Work order: Please set down, with no changes, every line of the material below from the one containing "Task: Click the" through the end. Skip the pictures.

Data for processing:
★ ★ ★ ★ ★ ★ ★

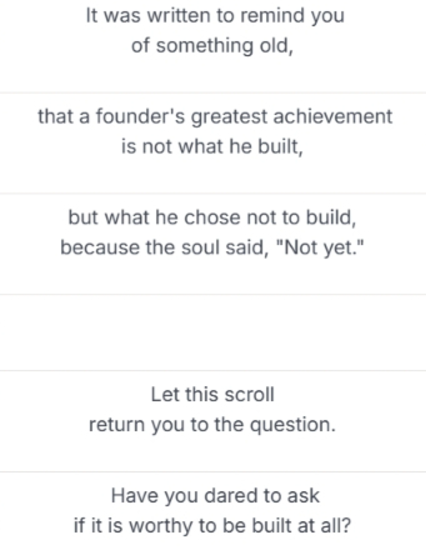Select the line "Let this scroll"
Screen dimensions: 426x551
click(x=213, y=395)
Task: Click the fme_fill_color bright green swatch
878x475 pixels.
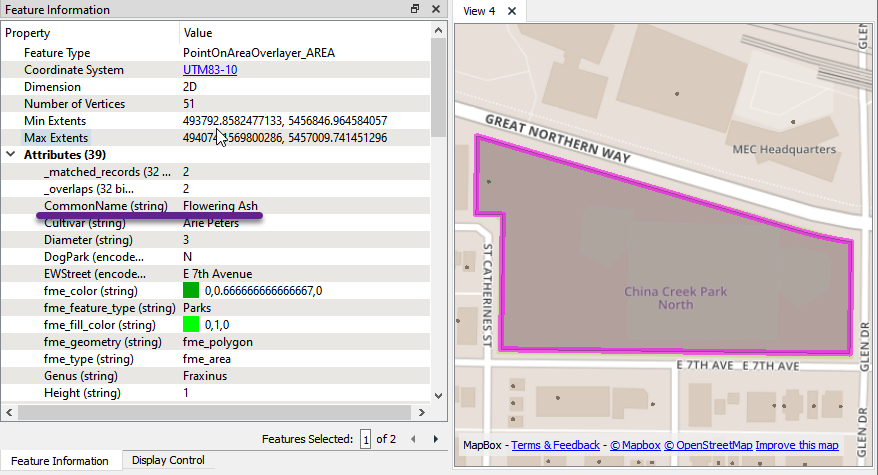Action: (x=191, y=325)
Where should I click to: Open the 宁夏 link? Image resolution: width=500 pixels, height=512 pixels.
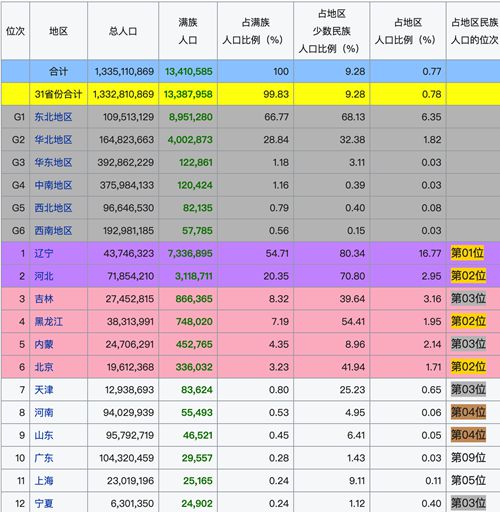(x=44, y=503)
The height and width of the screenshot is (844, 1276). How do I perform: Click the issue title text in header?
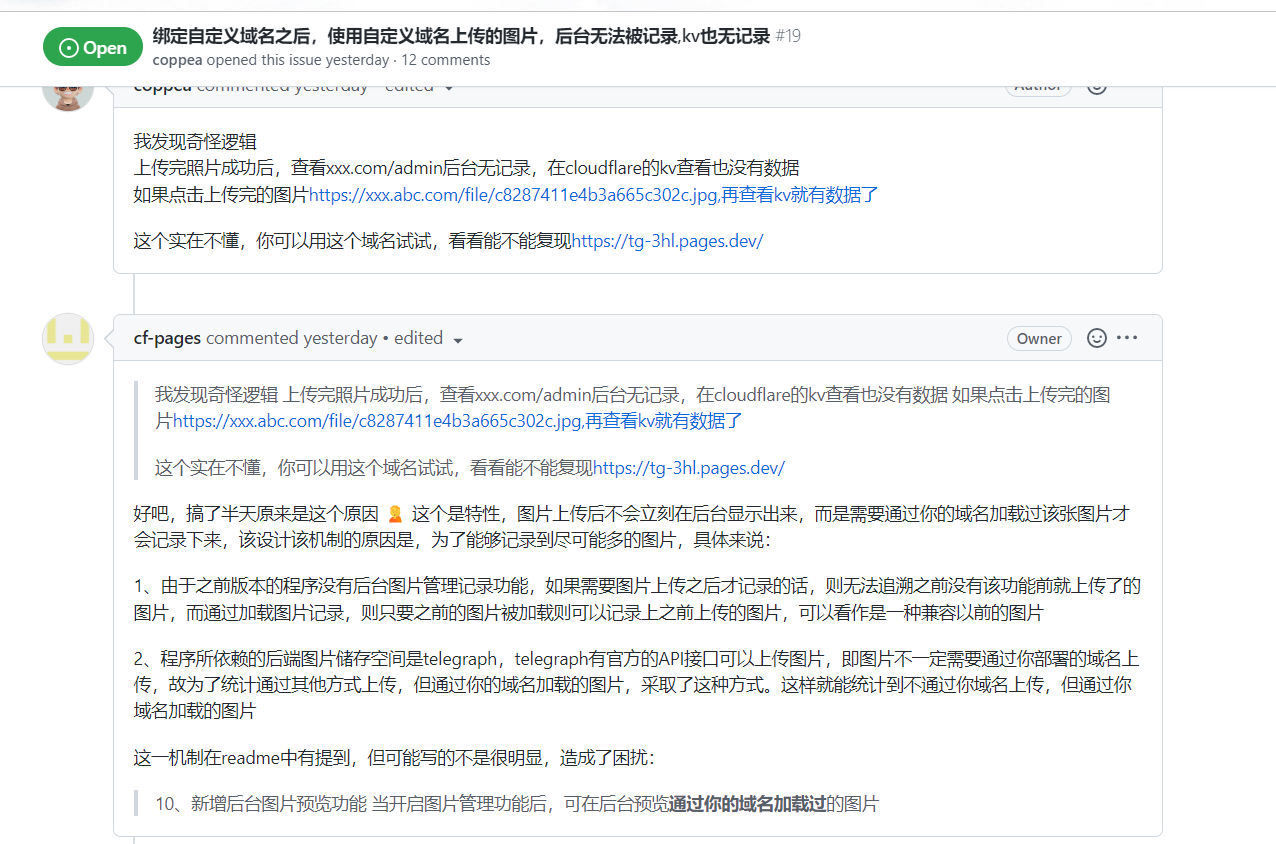click(x=460, y=36)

★ ★ ★ ★ ★ ★ ★

Completed task:
Task: Click the fme_fill_color bright green swatch
878x475 pixels.
Action: (x=191, y=325)
Where should I click to: Open the 宁夏 link? Image resolution: width=500 pixels, height=512 pixels.
(x=44, y=503)
The height and width of the screenshot is (844, 1276). How do I perform: Click the issue title text in header?
click(x=460, y=36)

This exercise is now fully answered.